The Electoral Watchdog
REGULATORY reform is one thing; regulatory evasion is another. There's more than a whiff of the latter in the efforts of some in Congress to weaken the Federal Election Commission.
Complaints about the FEC have been circulating for years among lawmakers, which isn't too surprising, since the agency enforces the rules about how they can raise and spend their campaign funds.

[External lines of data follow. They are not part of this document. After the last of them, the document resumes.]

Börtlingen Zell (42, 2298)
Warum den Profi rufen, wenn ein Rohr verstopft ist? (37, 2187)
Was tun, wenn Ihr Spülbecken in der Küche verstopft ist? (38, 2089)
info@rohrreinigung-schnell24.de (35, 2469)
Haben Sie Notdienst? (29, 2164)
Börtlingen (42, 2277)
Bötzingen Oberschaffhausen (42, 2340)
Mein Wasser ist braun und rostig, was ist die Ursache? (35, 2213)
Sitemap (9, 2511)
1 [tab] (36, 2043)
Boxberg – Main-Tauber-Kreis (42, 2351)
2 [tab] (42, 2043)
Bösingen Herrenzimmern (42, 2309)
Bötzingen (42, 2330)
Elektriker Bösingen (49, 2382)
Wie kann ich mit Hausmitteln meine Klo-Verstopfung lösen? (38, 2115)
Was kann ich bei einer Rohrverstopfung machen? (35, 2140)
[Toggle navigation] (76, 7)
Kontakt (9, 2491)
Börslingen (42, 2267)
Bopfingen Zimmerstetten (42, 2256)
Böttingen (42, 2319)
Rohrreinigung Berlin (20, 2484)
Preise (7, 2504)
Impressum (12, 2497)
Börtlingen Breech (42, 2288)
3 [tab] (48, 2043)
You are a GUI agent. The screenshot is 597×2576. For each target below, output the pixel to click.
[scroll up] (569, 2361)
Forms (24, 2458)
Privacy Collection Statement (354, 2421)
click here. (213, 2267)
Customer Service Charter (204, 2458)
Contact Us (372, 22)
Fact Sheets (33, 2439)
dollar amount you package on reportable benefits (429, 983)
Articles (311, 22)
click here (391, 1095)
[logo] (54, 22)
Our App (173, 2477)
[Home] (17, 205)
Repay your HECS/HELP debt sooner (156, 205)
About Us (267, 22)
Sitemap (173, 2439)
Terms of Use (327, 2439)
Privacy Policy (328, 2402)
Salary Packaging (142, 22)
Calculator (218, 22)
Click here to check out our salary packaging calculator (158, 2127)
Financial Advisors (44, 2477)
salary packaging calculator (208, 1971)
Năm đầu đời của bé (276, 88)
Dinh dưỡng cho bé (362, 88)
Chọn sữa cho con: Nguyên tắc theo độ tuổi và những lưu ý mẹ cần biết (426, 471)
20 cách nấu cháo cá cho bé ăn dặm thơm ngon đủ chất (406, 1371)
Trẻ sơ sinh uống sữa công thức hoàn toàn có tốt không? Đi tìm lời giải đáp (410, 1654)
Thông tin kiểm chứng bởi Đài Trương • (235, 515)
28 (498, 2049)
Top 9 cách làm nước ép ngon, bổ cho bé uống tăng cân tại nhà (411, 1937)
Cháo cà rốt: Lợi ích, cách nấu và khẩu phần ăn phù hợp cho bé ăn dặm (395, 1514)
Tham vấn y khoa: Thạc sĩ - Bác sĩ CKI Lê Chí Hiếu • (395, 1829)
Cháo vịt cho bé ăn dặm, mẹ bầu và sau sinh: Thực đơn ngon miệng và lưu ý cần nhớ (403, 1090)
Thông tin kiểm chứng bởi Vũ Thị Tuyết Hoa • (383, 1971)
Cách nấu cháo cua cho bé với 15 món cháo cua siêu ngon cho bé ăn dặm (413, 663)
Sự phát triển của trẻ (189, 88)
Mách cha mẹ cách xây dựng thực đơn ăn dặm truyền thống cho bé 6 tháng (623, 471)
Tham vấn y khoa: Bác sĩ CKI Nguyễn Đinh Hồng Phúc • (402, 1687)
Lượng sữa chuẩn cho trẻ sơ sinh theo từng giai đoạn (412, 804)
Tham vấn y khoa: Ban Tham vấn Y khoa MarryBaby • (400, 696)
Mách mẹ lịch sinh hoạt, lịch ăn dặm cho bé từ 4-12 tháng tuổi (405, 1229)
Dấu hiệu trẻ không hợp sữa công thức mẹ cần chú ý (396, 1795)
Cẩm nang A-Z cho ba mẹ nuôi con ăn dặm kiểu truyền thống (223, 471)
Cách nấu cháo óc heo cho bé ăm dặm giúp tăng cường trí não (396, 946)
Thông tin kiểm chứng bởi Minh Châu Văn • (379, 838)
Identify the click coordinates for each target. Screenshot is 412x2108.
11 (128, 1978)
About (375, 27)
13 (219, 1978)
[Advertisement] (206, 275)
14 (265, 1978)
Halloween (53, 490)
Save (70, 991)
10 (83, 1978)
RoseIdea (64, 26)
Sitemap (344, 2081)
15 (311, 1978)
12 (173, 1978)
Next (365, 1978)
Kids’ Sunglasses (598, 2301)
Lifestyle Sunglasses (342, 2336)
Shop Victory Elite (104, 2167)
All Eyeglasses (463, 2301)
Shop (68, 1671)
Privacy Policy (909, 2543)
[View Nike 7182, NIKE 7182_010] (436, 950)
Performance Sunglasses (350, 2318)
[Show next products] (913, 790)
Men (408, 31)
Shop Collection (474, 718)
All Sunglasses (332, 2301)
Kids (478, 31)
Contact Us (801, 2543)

This year, however, the complaining has taken the more tangible form of proposed funding cuts for the FEC, which operates on an already spartan budget of $27 million.
With that money, the agency supports a staff charged with monitoring US Senate and House races all over the country as well as presidential contests.
Over the years, the FEC commissioners, drawn from both major parties, have brought to light numerous misuses of campaign contributions, including some candidates' tendencies to extend ''campaign expenses'' to all manner of personal goods, like clothes and cars.
The FEC is a good government tool that reassures voters that somebody's keeping an eye out for funny business.
But it's also the only regulator whose ''regulatees'' can keep an eye on its budget.
And so, even though some critics have complained about the agency's tendency to ''search out more and more activities to regulate,'' the move by GOP budget-cutters in the House to slice 10 percent off this year's funding for the FEC raises the question of mixed motives on the part of the members involved.
It's no secret that many in Congress would like a freer hand to raise and use money as they want. That's why they have fought against recent attempts at lobbying reform and further campaign-finance reform too.
The House's slicing of the FEC budget was itself sliced in negotiation with the Senate, and President Clinton's threatened veto of the rescissions bill may moot the issue for the time being.
But efforts to hobble the country's chief electoral watchdog will probably resurface. Meanwhile, the FEC has a tough time doing its job with current staff and funds. The agency typically takes as long as four years to put before the public its full accounting of a national election. If anything, it deserves some added resources.